Nkosinathi Nhleko

Personal information
- Full name: Nkosinathi Nhleko
- Date of birth: 24 July 1979 (age 47)
- Place of birth: Ermelo, South Africa
- Height: 1.82 m (5 ft 11+1⁄2 in)
- Position: Striker

Youth career
- School of Excellence

Senior career*
- Years: Team / Apps / (Gls)
- 1998–2002: Jomo Cosmos / 60 / (26)
- 2002–2003: Brann / 15 / (2)
- 2003–2004: →F.C. Dallas / 11 / (2)
- 2004–2005: F.C. Dallas / 22 / (5)
- 2005: Jomo Cosmos / 11 / (3)
- 2005–2006: Viking / 26 / (8)
- 2006–2007: Hammarby IF / 12 / (0)
- 2007: →Sandefjord / 7 / (1)
- 2007–2008: Jomo Cosmos / 11 / (1)
- 2008–2009: Thanda Royal Zulu / 28 / (8)
- 2009–2011: Kaizer Chiefs / 29 / (6)
- 2012–2013: Antaliay FC / 9 / (11)

International career
- 2000–2005: South Africa / 10 / (1)

= Toni Nhleko =

South African soccer player (born 1979)

Nkosinathi Nhleko (born 24 July 1979) is a South African retired soccer player who last played as a striker for Kaizer Chiefs.
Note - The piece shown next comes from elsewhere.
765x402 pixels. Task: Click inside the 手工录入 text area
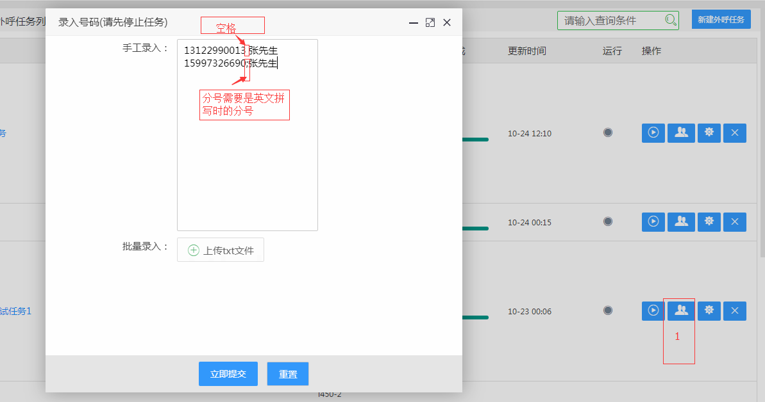[247, 154]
Nhleko was a stocky built striker known for his pace and ability to hold up the ball and turn defenders not so much for his goal scoring exploits.

== Club career ==
Nhleko began his professional career with South African club Jomo Cosmos, for whom he played from 1998 to 2002.
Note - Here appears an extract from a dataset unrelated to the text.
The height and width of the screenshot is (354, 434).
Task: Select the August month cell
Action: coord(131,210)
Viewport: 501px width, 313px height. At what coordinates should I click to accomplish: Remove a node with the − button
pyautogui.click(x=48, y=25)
In 2002, Nhleko moved to Brann of Norway; although he appeared in 20 games, including two UEFA Cup matches, Nhleko had trouble adjusting to the climate and environment at Brann, and during the summer of 2003, was loaned to Major League Soccer's Dallas Burn for the rest of the season.

Nhleko performed well in 11 games with the Burn, showing strength and power possessed by few MLS forwards, registering two goals and four assists while teaming well with Eddie Johnson. The team bought Nhleko in the 2004 offseason for a nominal fee, and he played a larger role in the team's 2004 offense. Appearing either as a substitute for Jason Kreis or a starter with Eddie Johnson, Nhleko played in 23 games for Dallas in 2004, 13 of them starts, while scoring six goals and two assists. He left the team after the season, coming back to the Cosmos.
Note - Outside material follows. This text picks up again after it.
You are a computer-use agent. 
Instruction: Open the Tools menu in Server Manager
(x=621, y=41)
He arrived for his second spell at Jomo Cosmos in January 2005 but his stay was short lived as he moved back to Europe, where he was signed by Roy Hodgson.

In July 2005, Nhleko returned to Norway to play for Viking. He helped Viking by scoring to beat AS Monaco and Slavia Prague in the 2005 Uefa cup.

In August 2006 he was sold to Swedish club Hammarby IF. In August 2007 he was loaned out to Sandefjord until November 2007. He returned to Jomo Cosmos.

His third stint at Jomo Cosmos proved to be fruitless. He failed to score a single league goal in a team who were struggling to find goals to fight off relegation. He did however score a cup goal in a 1–0 win over Golden Arrows in a Nedbank Cup Last 32 Round match.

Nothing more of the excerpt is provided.